You are viewing a plain text version of this content. The canonical link for it is here.
Posted to user@pig.apache.org by Jonathan Coveney <jc...@gmail.com> on 2011/05/31 19:08:10 UTC

How to see the specific file assigned to a mapper?

Context: I have a bunch of files living in HDFS, and I think my jobs are
failing on one of them... I want to output the files that the job is failing
on.

I thought that I could just make my own LoadFunc that followed the same
methodology as PigStorage, but caught exceptions and logged the file that
was given...this isn't working, however. I tried returning loadLocation, but
that is the globbed input, not the input to the mapper. I also tried reading
mapreduce.map.file.input and map.file.input from the Job given to
setLocation, but both were null... I think this is where some of my
ignorance as to pig's internal workings is coming into play, as I'm not sure
when files are deglobbed and the splits are actually read. I tried using
getLocations() from the PigSplit passed to prepareToRead but that was just
the glob as well...

My next thought would be to read make a RecordReader that outputs the file
associated with its splits (as I assume that this should have to have the
specific files it is processing?), but I thought I'd ask if there was a
cleaner way before doing that...

Thanks!
Jon

Re: How to see the specific file assigned to a mapper?

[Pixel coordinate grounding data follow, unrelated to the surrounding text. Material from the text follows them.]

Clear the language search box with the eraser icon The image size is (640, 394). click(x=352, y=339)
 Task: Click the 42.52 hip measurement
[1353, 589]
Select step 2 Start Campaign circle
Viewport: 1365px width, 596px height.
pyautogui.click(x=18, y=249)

Posted by Jonathan Coveney <jc...@gmail.com>.
Thanks Xiaomeng!

2011/5/31 Xiaomeng Wan <sh...@gmail.com>

> I asked a similar question before. Please see this thread
>
>
> http://mail-archives.apache.org/mod_mbox/pig-user/201103.mbox/%3CAANLkTimqkjAZfSTyW8u6S5Mi29a+=5u=ayVMuvoykacx@mail.gmail.com%3E
>
> Shawn
>
> On Tue, May 31, 2011 at 11:08 AM, Jonathan Coveney <jc...@gmail.com>
> wrote:
> > Context: I have a bunch of files living in HDFS, and I think my jobs are
> > failing on one of them... I want to output the files that the job is
> failing
> > on.
> >
> > I thought that I could just make my own LoadFunc that followed the same
> > methodology as PigStorage, but caught exceptions and logged the file that
> > was given...this isn't working, however. I tried returning loadLocation,
> but
> > that is the globbed input, not the input to the mapper. I also tried
> reading
> > mapreduce.map.file.input and map.file.input from the Job given to
> > setLocation, but both were null... I think this is where some of my
> > ignorance as to pig's internal workings is coming into play, as I'm not
> sure
> > when files are deglobbed and the splits are actually read. I tried using
> > getLocations() from the PigSplit passed to prepareToRead but that was
> just
> > the glob as well...
> >
> > My next thought would be to read make a RecordReader that outputs the
> file
> > associated with its splits (as I assume that this should have to have the
> > specific files it is processing?), but I thought I'd ask if there was a
> > cleaner way before doing that...
> >
> > Thanks!
> > Jon
> >
>

Re: How to see the specific file assigned to a mapper?

Posted by Xiaomeng Wan <sh...@gmail.com>.
I asked a similar question before. Please see this thread

http://mail-archives.apache.org/mod_mbox/pig-user/201103.mbox/%3CAANLkTimqkjAZfSTyW8u6S5Mi29a+=5u=ayVMuvoykacx@mail.gmail.com%3E

Shawn

On Tue, May 31, 2011 at 11:08 AM, Jonathan Coveney <jc...@gmail.com> wrote:
> Context: I have a bunch of files living in HDFS, and I think my jobs are
> failing on one of them... I want to output the files that the job is failing
> on.
>
> I thought that I could just make my own LoadFunc that followed the same
> methodology as PigStorage, but caught exceptions and logged the file that
> was given...this isn't working, however. I tried returning loadLocation, but
> that is the globbed input, not the input to the mapper. I also tried reading
> mapreduce.map.file.input and map.file.input from the Job given to
> setLocation, but both were null... I think this is where some of my
> ignorance as to pig's internal workings is coming into play, as I'm not sure
> when files are deglobbed and the splits are actually read. I tried using
> getLocations() from the PigSplit passed to prepareToRead but that was just
> the glob as well...
>
> My next thought would be to read make a RecordReader that outputs the file
> associated with its splits (as I assume that this should have to have the
> specific files it is processing?), but I thought I'd ask if there was a
> cleaner way before doing that...
>
> Thanks!
> Jon
>